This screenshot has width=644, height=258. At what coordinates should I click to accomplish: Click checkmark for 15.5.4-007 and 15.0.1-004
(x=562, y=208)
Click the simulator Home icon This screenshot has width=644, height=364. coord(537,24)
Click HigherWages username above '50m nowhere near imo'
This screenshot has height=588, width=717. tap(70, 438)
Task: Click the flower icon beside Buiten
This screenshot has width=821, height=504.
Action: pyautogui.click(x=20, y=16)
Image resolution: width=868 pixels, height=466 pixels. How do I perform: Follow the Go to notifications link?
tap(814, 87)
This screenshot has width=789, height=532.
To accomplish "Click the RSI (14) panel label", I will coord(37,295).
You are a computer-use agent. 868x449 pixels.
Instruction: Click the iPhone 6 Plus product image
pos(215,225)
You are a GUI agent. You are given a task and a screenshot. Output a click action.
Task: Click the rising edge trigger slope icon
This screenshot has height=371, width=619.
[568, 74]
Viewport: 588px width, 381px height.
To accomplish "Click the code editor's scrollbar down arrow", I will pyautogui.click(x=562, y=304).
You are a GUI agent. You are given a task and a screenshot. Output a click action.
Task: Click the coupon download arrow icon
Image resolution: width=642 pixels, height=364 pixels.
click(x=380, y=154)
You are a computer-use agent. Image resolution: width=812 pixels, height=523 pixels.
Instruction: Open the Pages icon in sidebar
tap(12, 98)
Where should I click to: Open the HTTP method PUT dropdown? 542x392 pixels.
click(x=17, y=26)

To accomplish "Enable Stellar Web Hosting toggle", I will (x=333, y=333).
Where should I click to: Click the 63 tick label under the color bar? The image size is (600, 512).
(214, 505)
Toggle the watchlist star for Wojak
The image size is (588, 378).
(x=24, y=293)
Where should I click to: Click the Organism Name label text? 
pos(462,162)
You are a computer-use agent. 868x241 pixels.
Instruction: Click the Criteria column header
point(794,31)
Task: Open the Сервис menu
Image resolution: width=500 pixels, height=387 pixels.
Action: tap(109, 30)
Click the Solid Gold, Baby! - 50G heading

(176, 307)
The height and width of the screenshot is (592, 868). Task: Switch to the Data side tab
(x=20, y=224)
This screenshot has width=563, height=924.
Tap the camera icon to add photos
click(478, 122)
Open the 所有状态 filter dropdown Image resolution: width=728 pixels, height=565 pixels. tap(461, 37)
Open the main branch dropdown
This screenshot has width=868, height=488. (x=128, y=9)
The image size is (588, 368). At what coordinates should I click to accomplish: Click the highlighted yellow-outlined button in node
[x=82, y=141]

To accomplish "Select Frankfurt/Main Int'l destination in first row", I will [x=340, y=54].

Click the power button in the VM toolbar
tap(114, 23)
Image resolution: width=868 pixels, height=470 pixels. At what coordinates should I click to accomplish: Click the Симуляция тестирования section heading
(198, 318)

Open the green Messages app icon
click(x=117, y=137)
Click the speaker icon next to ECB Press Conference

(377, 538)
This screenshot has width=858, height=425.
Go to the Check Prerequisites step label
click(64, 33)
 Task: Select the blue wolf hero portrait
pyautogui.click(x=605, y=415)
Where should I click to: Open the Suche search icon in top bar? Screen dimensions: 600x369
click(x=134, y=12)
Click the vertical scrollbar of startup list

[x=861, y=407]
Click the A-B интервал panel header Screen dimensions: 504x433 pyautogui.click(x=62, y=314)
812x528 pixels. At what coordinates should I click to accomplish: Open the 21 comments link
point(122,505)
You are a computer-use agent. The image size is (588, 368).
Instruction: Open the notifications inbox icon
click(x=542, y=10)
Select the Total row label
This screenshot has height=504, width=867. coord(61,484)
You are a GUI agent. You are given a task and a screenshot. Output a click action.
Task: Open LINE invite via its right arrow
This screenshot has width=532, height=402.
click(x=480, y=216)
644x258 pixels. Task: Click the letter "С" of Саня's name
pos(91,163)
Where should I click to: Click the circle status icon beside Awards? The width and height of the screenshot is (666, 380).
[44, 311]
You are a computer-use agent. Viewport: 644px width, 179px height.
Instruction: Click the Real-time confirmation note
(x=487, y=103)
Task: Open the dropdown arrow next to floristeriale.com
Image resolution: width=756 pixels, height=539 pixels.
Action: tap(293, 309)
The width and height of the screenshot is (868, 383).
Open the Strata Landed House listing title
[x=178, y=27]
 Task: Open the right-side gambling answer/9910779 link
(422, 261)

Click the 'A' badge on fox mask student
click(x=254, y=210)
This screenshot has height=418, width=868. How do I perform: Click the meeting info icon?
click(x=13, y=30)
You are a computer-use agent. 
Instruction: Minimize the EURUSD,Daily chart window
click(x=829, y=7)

========================================

Your reply is one number: how many lines of the records above contain the word "Viewport".

2